© 1971 by The Society for Integrative and Comparative Biology
Contractile Proteins of a Benthic Fish. II. Composition and ATPase Properties of Actomyosin
Department of Physiology, University of California California, Los Angeles, California 90024
Department of Medicine and Program in Biophysics, State University of New York Downstate Medical Center Brooklyn, New York 11203
SYNOPSIS. Actomyosin was extracted from skeletal muscle of Coryphaenoides, a benthic fish living at 2,200 meters depth, at a temperature of 2°C, or less, and at pressure of 3,000 psi. On SDS-urea electrophoresis on acrylamide gel, the actomyosin extracts yield components of apparent molecular weight 210,000 (myosin heavy chains), 47,000 (actin), 35,000 (tropomyosin and/or troponin subunits), and 13,000 (myosin light chains).

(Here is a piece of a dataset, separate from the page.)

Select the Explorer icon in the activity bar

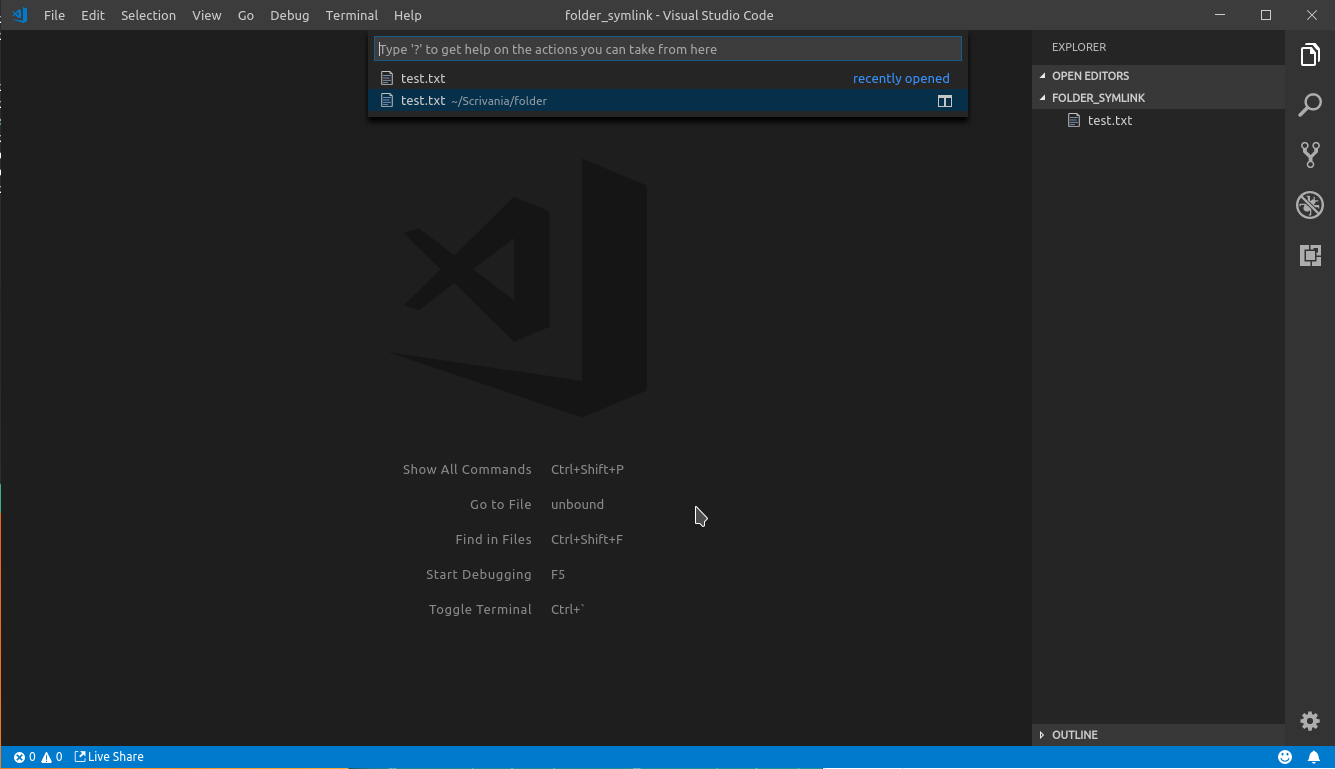1310,55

The Mg2+-ATPase of Coryphaenoides actomyosin shows a complex Arrhenius plot, with marked denaturation at temperatures above 30°C, and diminished temperature sensitivity at temperatures below 15°C. Mg2+-ATPase is inhibited by pressure, with activation volumes of + 160 cc/mole at 25°C, and + 230 cc/mole at 2°C. Ca2+-ATPase of actomyosin exhibits the same pH, temperature, and pressure dependence as Ca2+-ATPase of myosin. The overall data would be consistent with a positive activation volume that is independent of temperature (to first approximation) and is related to the interaction of actin and myosin, and a negative activation volume that is temperature dependent and is related directly to activation of myosin ATPase. The net effect appears to be an adaptive mechanism whereby Mg2+-ATPase of Coryphaenoides actomyosin is relatively insensitive to pressure and temperature under conditions encountered by the living fish.